Task details » Repeat exactly the opening lines of the records, ending with the line that contains "Task: Close the prompt.py tab".

Data extracted from a collection:
------------

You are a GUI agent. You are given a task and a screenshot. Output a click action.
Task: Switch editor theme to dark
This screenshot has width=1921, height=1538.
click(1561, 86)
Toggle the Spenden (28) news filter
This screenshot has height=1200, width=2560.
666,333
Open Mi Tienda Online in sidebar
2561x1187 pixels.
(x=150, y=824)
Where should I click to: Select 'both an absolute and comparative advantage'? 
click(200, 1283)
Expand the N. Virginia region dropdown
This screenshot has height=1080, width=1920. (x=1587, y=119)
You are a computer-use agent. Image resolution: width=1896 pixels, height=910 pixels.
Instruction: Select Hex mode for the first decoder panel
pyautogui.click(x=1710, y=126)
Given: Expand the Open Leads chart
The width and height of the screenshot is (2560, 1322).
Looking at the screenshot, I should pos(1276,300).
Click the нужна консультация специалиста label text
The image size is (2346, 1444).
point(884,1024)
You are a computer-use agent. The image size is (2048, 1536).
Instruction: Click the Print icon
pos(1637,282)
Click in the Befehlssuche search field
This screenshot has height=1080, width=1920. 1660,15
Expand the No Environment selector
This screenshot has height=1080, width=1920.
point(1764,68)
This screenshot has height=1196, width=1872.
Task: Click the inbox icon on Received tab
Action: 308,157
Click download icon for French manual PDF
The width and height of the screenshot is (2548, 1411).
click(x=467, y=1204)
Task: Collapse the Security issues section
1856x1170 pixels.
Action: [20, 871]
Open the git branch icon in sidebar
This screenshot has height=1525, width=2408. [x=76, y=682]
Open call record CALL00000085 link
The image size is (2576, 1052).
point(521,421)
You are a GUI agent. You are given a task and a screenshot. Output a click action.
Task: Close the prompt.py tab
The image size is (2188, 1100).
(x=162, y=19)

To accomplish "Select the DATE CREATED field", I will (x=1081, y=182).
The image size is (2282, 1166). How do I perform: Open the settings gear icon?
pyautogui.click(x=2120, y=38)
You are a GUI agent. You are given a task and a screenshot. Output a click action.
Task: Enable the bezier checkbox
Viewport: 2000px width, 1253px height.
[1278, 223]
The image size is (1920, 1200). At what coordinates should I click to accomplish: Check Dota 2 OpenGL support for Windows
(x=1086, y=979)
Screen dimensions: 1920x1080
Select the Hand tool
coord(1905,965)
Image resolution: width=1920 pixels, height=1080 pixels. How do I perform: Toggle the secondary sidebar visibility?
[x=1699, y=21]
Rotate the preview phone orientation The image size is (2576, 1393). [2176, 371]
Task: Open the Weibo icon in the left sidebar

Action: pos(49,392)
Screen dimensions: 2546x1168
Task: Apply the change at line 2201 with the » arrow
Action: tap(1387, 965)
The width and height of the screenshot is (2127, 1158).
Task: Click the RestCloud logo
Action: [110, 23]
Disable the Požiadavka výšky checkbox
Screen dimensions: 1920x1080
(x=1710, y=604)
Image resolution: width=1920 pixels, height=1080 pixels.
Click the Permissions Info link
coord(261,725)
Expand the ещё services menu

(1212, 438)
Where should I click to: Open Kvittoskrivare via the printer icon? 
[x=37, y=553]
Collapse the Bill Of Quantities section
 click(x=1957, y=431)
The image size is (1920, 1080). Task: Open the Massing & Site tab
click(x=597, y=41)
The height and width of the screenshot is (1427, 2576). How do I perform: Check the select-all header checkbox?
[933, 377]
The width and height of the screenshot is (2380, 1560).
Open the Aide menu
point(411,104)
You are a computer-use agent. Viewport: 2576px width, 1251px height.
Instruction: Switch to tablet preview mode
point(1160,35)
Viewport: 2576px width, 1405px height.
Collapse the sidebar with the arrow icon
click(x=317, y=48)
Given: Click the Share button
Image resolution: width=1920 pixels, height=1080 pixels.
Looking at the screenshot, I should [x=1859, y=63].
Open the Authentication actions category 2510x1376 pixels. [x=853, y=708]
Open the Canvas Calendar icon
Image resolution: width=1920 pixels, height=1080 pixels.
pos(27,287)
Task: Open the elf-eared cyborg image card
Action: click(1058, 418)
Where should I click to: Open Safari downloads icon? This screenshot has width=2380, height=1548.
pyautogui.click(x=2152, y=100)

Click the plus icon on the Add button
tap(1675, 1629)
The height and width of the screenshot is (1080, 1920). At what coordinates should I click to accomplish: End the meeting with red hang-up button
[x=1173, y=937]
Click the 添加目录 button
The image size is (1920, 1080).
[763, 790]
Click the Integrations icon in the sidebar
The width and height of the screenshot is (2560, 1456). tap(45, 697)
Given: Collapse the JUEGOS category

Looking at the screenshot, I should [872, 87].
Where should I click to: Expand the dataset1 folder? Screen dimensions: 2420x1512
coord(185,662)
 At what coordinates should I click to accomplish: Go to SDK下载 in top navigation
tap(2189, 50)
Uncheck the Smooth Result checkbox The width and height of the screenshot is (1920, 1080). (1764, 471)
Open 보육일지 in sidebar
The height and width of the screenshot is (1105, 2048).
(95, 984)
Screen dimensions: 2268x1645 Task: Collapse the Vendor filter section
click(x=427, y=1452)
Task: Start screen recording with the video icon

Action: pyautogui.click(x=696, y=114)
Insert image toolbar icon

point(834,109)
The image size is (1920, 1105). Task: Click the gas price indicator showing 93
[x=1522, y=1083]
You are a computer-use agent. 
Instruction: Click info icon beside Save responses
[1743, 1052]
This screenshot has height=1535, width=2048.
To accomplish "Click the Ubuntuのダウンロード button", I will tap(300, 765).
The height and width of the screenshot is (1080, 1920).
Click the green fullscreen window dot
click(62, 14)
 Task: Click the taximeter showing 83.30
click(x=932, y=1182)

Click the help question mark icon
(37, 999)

------------

Output »
You are a GUI agent. You are given a task and a screenshot. Output a click action.
Task: Switch editor theme to dark
This screenshot has width=1921, height=1538.
click(1561, 86)
Toggle the Spenden (28) news filter
This screenshot has height=1200, width=2560.
666,333
Open Mi Tienda Online in sidebar
2561x1187 pixels.
(x=150, y=824)
Where should I click to: Select 'both an absolute and comparative advantage'? 
click(200, 1283)
Expand the N. Virginia region dropdown
This screenshot has height=1080, width=1920. (x=1587, y=119)
You are a computer-use agent. Image resolution: width=1896 pixels, height=910 pixels.
Instruction: Select Hex mode for the first decoder panel
pyautogui.click(x=1710, y=126)
Given: Expand the Open Leads chart
The width and height of the screenshot is (2560, 1322).
Looking at the screenshot, I should pos(1276,300).
Click the нужна консультация специалиста label text
The image size is (2346, 1444).
point(884,1024)
You are a computer-use agent. The image size is (2048, 1536).
Instruction: Click the Print icon
pos(1637,282)
Click in the Befehlssuche search field
This screenshot has height=1080, width=1920. 1660,15
Expand the No Environment selector
This screenshot has height=1080, width=1920.
point(1764,68)
This screenshot has height=1196, width=1872.
Task: Click the inbox icon on Received tab
Action: 308,157
Click download icon for French manual PDF
The width and height of the screenshot is (2548, 1411).
click(x=467, y=1204)
Task: Collapse the Security issues section
1856x1170 pixels.
Action: [20, 871]
Open the git branch icon in sidebar
This screenshot has height=1525, width=2408. [x=76, y=682]
Open call record CALL00000085 link
The image size is (2576, 1052).
point(521,421)
You are a GUI agent. You are given a task and a screenshot. Output a click action.
Task: Close the prompt.py tab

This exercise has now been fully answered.